Commonwealth Court of Pennsylvania
Sep 30, 1977
377 A.2d 1069 (Pa. Cmmw. Ct. 1977)

Opinion

Argued September 16, 1977

September 30, 1977.

Workmen's compensation — Attorney fees — Reasonable contest — The Pennsylvania Workmen's Compensation Act, Act 1915, June 2, P.L. 736 — Fall on parking lot — Premises — Cross-examination — Change in law.

1. An employer who contests a claim filed under The Pennsylvania Workmen's Compensation Act, Act 1915, June 2, P.L. 736, and presents no witnesses at the hearing but merely cross-examines the claimant, may nonetheless be found to have reasonably contested the claim thus avoiding liability for attorney fees when the injury to the employe was sustained after work across a public street from the place of employment in a parking lot of the employer, and when such a lot was only recently held to be part of the employer's premises in a decision which changed prior law.[83-4]

Argued September 16, 1977, before Judges CRUMLISH, JR., WILKINSON, JR. and ROGERS, sitting as a panel of three.

Appeal, No. 1811 C.D. 1976, from the Order of the Workmen's Compensation Appeal Board in case of Harry J. Ballas v.

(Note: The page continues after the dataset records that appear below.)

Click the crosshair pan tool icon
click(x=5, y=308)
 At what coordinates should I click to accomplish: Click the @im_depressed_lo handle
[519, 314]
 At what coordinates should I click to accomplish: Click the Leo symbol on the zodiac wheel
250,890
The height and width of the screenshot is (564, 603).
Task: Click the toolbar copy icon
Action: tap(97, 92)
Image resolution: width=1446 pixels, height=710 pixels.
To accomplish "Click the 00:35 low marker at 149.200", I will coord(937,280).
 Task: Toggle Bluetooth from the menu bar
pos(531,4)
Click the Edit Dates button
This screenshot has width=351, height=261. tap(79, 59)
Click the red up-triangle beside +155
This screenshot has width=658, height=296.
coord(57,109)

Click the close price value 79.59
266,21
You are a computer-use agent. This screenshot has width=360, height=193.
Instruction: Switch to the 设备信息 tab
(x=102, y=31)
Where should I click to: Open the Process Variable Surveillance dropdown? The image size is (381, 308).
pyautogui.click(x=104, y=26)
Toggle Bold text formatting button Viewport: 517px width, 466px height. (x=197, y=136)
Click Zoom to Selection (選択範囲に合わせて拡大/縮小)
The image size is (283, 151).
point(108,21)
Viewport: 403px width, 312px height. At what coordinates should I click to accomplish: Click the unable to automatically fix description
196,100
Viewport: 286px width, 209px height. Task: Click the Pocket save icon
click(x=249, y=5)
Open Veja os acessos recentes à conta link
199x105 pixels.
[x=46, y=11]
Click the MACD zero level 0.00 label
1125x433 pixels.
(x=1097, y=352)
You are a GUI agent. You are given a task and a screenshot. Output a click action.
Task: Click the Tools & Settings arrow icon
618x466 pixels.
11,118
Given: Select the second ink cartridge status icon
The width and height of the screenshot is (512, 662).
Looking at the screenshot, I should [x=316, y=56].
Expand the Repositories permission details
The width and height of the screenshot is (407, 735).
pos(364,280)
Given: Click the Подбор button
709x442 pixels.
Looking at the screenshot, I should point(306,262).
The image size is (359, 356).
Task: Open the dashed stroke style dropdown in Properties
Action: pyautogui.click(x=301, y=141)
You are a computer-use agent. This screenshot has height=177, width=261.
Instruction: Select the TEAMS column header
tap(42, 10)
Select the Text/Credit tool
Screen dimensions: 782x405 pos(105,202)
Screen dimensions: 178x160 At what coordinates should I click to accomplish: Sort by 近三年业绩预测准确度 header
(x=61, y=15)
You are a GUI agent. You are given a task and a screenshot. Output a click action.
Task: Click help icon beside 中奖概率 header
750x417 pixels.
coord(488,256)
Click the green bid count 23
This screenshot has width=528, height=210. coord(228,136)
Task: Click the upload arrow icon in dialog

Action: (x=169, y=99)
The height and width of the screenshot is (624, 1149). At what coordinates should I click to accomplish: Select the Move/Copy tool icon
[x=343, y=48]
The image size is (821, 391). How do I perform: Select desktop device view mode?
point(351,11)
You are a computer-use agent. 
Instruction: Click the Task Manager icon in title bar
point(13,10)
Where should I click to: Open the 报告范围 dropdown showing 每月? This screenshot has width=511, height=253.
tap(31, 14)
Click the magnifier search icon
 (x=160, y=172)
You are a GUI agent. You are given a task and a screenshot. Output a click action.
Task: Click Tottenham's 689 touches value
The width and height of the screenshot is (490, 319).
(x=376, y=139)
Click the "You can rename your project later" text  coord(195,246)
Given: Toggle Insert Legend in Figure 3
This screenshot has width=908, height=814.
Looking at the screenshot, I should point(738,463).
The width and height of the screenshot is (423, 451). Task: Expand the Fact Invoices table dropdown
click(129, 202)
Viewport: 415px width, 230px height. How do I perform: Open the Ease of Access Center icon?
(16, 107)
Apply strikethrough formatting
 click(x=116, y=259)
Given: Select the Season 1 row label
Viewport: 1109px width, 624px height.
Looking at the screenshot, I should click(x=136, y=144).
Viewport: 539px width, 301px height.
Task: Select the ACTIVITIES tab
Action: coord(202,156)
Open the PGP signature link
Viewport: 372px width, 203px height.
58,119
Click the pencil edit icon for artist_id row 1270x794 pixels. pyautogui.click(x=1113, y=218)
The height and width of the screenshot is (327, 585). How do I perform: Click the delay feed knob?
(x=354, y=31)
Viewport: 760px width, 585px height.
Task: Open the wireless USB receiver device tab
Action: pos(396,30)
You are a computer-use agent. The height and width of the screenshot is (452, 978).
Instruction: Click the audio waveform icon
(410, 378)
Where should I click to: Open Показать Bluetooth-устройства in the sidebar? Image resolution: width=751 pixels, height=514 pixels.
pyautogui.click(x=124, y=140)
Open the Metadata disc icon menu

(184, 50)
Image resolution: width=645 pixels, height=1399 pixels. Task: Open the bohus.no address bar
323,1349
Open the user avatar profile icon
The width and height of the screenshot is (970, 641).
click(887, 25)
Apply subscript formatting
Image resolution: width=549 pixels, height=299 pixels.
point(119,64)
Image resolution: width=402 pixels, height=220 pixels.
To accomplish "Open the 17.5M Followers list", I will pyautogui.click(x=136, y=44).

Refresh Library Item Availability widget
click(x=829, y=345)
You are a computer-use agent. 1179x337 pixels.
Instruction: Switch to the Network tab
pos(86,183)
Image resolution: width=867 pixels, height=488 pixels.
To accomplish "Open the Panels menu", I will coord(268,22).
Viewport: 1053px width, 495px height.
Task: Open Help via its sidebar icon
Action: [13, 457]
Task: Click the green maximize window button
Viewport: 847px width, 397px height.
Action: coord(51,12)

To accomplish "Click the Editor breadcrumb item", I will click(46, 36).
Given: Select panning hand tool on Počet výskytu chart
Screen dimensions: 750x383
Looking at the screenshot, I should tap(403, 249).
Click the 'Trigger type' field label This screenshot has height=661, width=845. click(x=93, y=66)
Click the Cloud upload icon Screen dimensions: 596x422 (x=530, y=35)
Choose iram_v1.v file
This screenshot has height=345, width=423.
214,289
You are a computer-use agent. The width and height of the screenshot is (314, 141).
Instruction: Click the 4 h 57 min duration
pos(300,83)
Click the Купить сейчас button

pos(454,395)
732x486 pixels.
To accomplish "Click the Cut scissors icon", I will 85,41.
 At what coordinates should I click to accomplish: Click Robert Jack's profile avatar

Rockwell International, No. A-71069.

Petition with Department of Labor and Industry for workmen's compensation benefits. Benefits awarded. Employer appealed to the Workmen's Compensation Appeal Board. Award affirmed in part and reversed in part. Petitioner filed petition for review with the Commonwealth Court of Pennsylvania. Held: Affirmed.

Roland J. Artiques, for petitioner.

Richard A. Bausher, with him Stevens Lee, and James N. Diefenderfer, for respondents.


The issue presented in this case is whether the Workmen's Compensation Appeal Board (Board) erred in reversing a referee's award of attorney's fees to appellant pursuant to the "reasonable contest" standard of Section 440 of The Pennsylvania Workmen's Compensation Act, Act of June 2, 1915, P.L. 736, as amended, added by Section 3 of the Act of February 8, 1972, P.L. 25, 77 P. S. § 996.

Appellant suffered a wrist injury on December 17, 1973, in a fall on an icy parking lot while going to his car shortly after the end of his work shift. Appellee-employer had assigned appellant a particular space in the lot, which was located across a public street from the exit appellant used in leaving the building in which he worked. Appellant filed a claim petition and appellee filed an answer denying that appellant was in the course and scope of his employment.

At hearing, counsel for appellee-employer offered no testimony and confined his defense to cross-examination of the claimant, during which appellant admitted that his shift had ended 10 or 15 minutes before the fall occurred; that he had to cross a public street to get to the lot; that bus service was available for him to travel to and from work. The referee ordered appellee-employer to pay benefits. He also awarded attorney's fees to appellant on the basis that appellee-employer had raised no reasonable contest. The Board affirmed the award of compensation but reversed the award of attorney's fees.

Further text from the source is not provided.